[Listed records — start]
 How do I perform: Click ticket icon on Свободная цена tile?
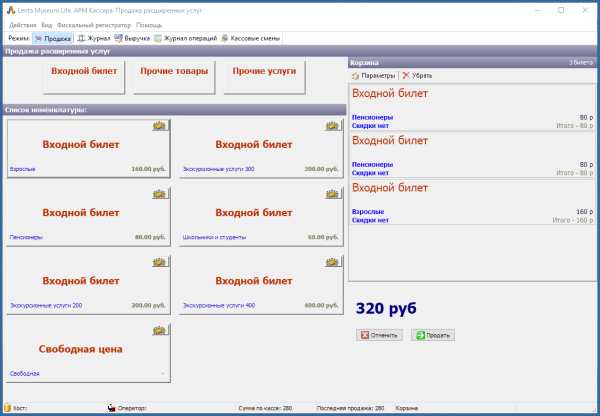click(159, 329)
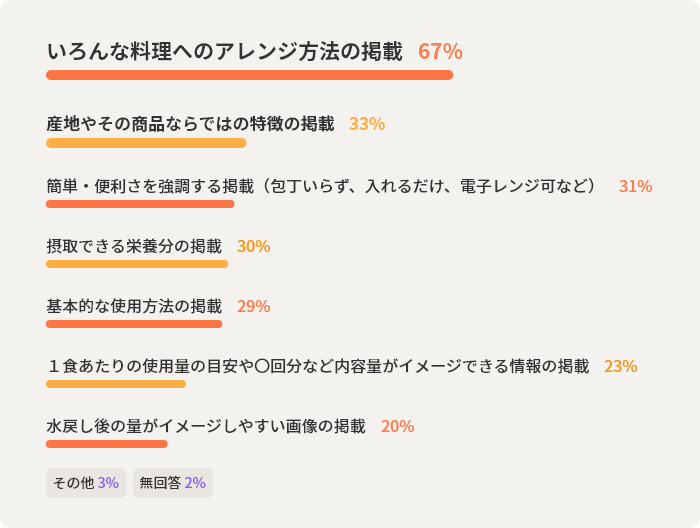The image size is (700, 528).
Task: Click the orange bar for 31%
Action: 140,204
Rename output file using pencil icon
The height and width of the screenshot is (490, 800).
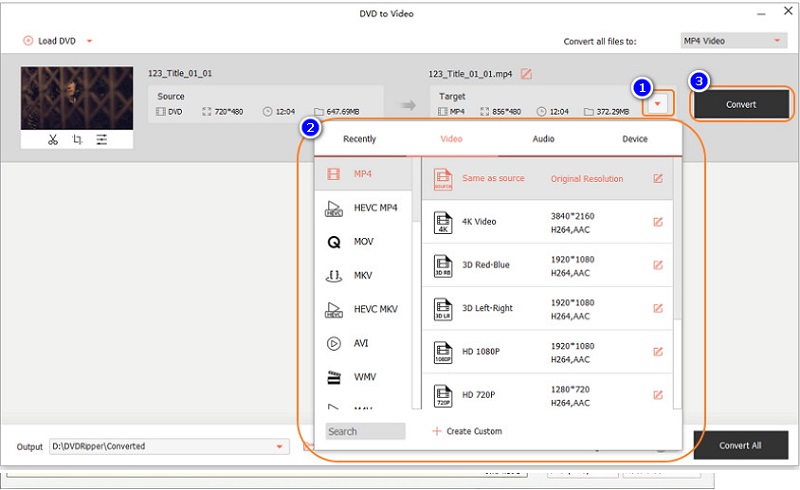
[Listed records — finish]
With all pictures omitted, return exactly the lines from the one containing "Rename output file using pencil icon" through the end of the entries above.

Rename output file using pencil icon
The height and width of the screenshot is (490, 800).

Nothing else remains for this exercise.